The Three Musketeered
I think it might be interesting to post photos — non-copyrighted ones, of course — that I’ve stumbled across during my archival trips (both online and in the real world). This one here is a prime example. As far as I know, it’s never before been published anywhere. I found it in the National Archives in Washington, D.C. — a truly amazing place, if you’ve never been — and I wanted to use it for the photo insert for American Rifle. (A thousand apologies for these self-promoting plugs — that’s just the first of many — but we writers gotta eat, you know.) Unfortunately, it didn’t make the final cut.
So, if you’re wondering who these brave breastplated gentlemen are, they are American soldiers participating (voluntarily, I guess, or hope) in Ordnance Department armor experiments around 1917 or 1918. The photo demonstrates the remarkable firepower of the machine-gun, signaling that the era of rifle marksmanship was temporarily waning.

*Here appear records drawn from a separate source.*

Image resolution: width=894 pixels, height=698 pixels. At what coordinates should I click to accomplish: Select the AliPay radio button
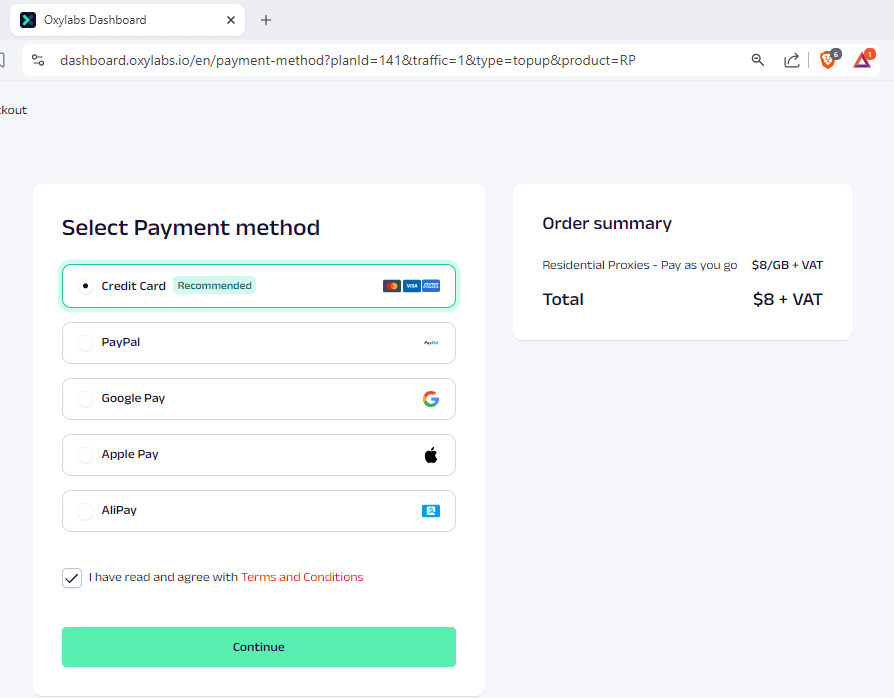point(85,511)
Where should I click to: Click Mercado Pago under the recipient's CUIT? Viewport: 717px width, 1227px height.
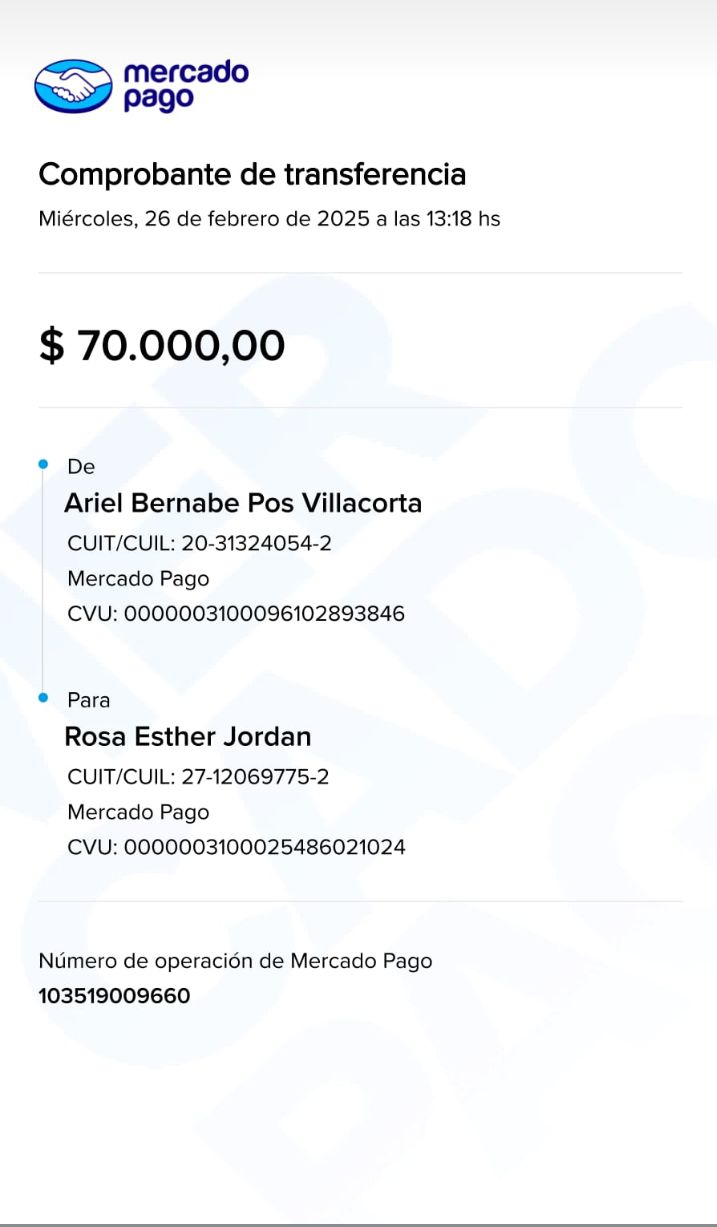[138, 812]
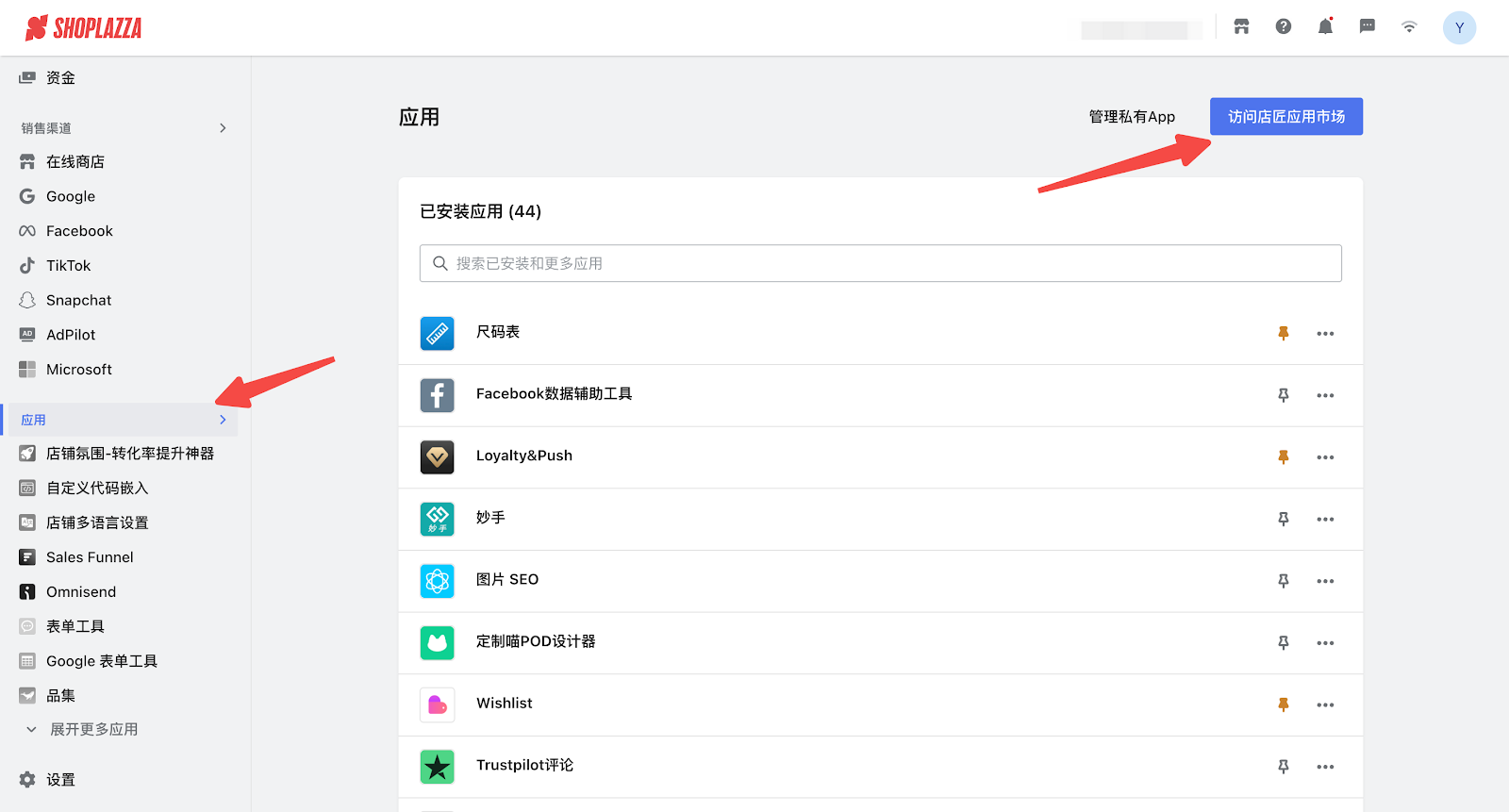Image resolution: width=1509 pixels, height=812 pixels.
Task: Unpin the Wishlist app
Action: (1283, 704)
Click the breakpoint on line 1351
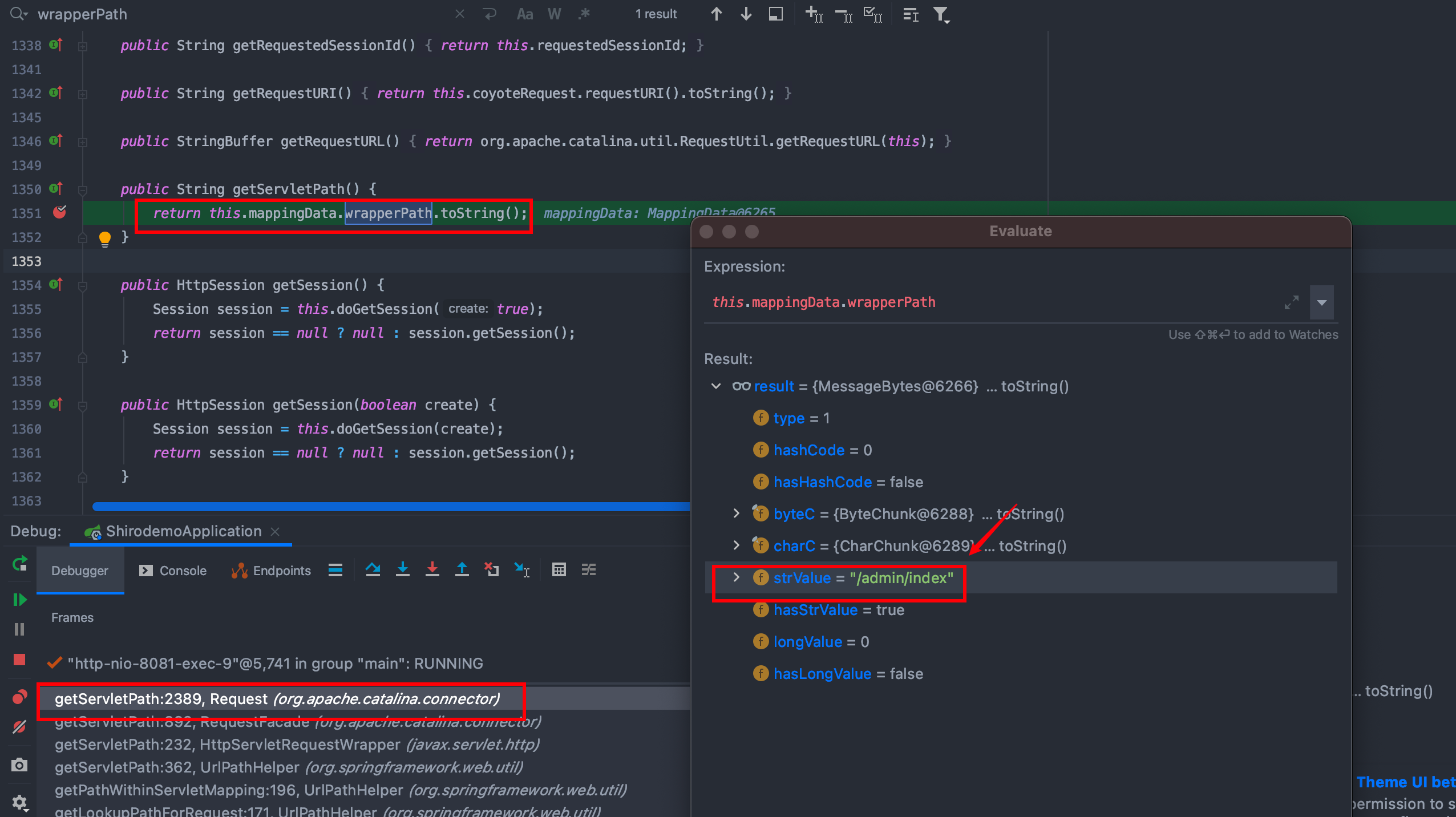1456x817 pixels. (x=59, y=213)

Next-generation rifles would be semi-automatic models capable of much more rapid fire than the traditional bolt-actions.
The man on the left has been shot with a pistol, in the middle, with a standard Springfield or Enfield army rifle, and on the right, with a heavy machine-gun. Notice, however, that the rifle hits are much more accurate than those of the machine-gun. Marksmanship advocates argued that good training reduced ammunition wastage and rendered American troops more lethal than their overseas counterparts. (Medal of Honor-recipient Sergeant Alvin York famously demonstrated this point to its full effect when he singlehandedly shot more than 20 Germans in the head, put 35 machine-guns out of action, and captured no fewer than 132 prisoners while armed only with a rifle and a spare pistol.)